In Battling Demon Rum: The Struggle for a Dry America, 1800-1933 (Ivan R. Dee), Thomas R. Pegram has written a concise, accessible history of liquor prohibition in the United States. He provocatively argues that "the image of prohibition remains a powerful, if often unstated, political presence. Prohibition stands asa reminder of governmental limitations and policy failures. To wary politicians, prohibition has become a shorthand reference for the pitfalls of divisive moral legislation which should be avoided at all costs. On the other hand, opponents of narcotics laws and strict governmental regulation of tobacco, to use two recent examples, attack these government controls as 'prohibition,' using that loaded term to summon up memories of foolish, unenforceable, vindictive laws that sparked massive popular resistance and a loss of faith in government itself."

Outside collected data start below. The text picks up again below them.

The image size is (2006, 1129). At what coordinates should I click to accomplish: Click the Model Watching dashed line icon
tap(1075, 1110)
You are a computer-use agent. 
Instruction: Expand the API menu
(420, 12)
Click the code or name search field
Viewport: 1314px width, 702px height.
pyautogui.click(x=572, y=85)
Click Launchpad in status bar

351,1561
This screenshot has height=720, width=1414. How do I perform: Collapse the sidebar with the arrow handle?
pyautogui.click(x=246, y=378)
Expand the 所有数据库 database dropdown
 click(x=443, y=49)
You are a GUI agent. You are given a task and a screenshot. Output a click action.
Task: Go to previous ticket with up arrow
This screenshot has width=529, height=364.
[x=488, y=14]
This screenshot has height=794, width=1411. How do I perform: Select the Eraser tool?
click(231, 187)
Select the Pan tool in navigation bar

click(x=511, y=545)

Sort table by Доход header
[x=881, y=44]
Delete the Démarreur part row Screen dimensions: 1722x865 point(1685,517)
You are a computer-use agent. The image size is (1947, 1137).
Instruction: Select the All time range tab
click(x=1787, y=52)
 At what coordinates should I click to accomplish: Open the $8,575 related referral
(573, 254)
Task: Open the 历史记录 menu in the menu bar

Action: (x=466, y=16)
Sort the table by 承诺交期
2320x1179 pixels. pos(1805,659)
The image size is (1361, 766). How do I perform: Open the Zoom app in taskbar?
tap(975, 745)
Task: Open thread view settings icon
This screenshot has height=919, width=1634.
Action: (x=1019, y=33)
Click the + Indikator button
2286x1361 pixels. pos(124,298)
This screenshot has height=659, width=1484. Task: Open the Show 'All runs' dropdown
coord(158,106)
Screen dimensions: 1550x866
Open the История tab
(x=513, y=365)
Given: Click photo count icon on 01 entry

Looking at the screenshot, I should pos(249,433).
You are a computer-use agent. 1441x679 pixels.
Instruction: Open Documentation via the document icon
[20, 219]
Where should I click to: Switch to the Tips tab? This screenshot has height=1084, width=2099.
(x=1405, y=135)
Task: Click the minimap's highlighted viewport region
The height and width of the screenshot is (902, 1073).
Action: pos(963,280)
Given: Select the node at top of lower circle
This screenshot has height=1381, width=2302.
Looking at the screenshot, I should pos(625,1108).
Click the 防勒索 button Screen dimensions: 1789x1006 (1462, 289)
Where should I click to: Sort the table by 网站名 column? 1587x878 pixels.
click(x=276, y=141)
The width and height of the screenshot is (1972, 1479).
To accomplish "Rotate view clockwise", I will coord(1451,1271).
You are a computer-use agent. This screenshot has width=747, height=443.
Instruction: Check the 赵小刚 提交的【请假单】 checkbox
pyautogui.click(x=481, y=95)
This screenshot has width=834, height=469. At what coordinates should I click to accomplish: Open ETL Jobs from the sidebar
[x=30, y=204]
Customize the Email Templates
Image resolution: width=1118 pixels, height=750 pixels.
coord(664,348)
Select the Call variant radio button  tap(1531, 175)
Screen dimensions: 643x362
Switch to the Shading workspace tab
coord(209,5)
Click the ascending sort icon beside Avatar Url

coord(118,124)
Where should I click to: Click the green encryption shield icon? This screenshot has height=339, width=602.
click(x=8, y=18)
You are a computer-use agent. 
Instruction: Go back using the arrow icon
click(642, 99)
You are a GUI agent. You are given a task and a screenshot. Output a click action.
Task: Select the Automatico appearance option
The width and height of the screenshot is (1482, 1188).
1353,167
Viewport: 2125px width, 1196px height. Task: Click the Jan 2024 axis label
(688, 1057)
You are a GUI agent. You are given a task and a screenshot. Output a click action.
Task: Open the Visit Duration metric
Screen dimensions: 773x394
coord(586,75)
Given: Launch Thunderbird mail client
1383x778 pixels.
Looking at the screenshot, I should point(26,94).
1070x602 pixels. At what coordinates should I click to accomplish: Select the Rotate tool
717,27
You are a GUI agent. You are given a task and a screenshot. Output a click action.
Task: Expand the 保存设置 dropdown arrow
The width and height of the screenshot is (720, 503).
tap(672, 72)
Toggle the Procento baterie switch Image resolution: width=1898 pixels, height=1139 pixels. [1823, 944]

Pegram, an associate professor of history at Baltimore's Loyola College, spoke with Senior Editor Nick Gillespie by phone in January.Q: Why did prohibition happen?

A: It happened twice. Both times, there was a confluence of factors. The democratic makeup of the United States allows groups to turn their behavioral viewpoints into legislation. In the 1850s, when the first state-level laws were passed, there was a breakdown of the two-party system. In the period of the national prohibition in the early 20th century, it was the slight decline in power of political parties during the Progressive Era and the patriotic lockstep associated with the American entry into World War I.

Q: Why was the 18th Amendment repealed?

A: It hadn't worked on its own terms. Institutionally, it wasn't adequately supported–there was a great deal of evasion of the law. Among those who believed in the rule of law, there was a real fear that the flouting of any law would undermine all laws. The crisis of the Great Depression also helped. And there was an organized anti-Prohibition movement that tapped into growing public dissatisfaction. Still, many opponents assumed it would never be repealed.

Q: What are the lessons to learn from prohibition?

A: One is that interest groups can influence laws, but they can't actually govern. Another is that divisive social issues–precisely because they are divisive–make it very hard for one side to triumph fully over the other.

Q: How does your analysis apply to current wars on drugs and tobacco?

A: Drugs have been illegal for so long that there's still a large cultural adherence to the notion that these are "illicit" substances. So there's little public support for repeal of laws–we're going to continue having drug prohibition. With tobacco and alcohol, however, there are legal producers and lawful consumers. The history of prohibition has taken the possibility of a total ban off the table, even for cigarettes. Instead, you'll see more of what we're seeing now: a public health offensive combined with increased taxes and manufacturer liability.